___ Exercise data ___

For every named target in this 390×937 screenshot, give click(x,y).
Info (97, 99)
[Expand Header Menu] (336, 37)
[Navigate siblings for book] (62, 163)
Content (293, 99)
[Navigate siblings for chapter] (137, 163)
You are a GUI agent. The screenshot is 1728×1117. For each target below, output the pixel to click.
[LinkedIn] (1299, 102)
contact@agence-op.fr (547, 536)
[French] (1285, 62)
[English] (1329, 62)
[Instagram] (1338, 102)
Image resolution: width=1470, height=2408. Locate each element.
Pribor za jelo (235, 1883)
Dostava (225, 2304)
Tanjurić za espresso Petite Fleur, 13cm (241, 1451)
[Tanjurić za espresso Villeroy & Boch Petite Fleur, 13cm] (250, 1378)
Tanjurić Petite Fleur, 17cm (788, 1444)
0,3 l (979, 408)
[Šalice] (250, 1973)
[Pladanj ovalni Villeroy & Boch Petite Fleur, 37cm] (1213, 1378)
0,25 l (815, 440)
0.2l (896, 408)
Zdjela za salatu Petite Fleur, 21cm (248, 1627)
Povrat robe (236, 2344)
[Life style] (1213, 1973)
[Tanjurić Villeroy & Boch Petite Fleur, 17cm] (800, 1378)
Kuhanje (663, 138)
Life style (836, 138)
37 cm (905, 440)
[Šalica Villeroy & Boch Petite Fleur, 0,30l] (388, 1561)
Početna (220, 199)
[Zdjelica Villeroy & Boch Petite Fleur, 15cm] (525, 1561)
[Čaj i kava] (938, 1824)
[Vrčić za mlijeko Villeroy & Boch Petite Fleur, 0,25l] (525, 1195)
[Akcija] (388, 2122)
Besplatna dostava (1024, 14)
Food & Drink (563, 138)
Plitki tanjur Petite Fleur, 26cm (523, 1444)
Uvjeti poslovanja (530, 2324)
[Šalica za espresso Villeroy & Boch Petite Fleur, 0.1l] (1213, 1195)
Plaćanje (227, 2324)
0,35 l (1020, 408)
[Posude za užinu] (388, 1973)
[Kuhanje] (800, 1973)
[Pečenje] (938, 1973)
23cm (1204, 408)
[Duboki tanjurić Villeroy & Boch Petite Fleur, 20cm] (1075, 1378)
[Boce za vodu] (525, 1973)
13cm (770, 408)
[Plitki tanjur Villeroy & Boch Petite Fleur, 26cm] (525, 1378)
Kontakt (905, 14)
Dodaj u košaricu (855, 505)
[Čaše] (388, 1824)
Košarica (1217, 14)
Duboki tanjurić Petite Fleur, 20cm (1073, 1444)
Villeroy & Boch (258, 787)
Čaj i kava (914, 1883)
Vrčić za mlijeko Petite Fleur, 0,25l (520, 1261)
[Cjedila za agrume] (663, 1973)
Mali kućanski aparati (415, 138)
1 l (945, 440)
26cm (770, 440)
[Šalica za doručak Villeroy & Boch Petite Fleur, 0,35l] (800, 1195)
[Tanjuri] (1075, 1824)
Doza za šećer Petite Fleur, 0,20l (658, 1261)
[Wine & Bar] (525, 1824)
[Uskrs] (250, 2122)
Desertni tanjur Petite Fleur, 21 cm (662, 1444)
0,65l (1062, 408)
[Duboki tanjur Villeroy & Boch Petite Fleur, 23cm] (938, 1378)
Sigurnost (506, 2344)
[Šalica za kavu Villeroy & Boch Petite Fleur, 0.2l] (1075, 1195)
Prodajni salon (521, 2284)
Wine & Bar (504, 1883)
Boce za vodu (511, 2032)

___

§ **Description of the task**
Copy task for the entries above: every line with the string "screenshot".

§ **Task answer**
For every named target in this 390×937 screenshot, give click(x,y).
You are a GUI agent. The screenshot is 1728×1117. For each target below, output the pixel to click.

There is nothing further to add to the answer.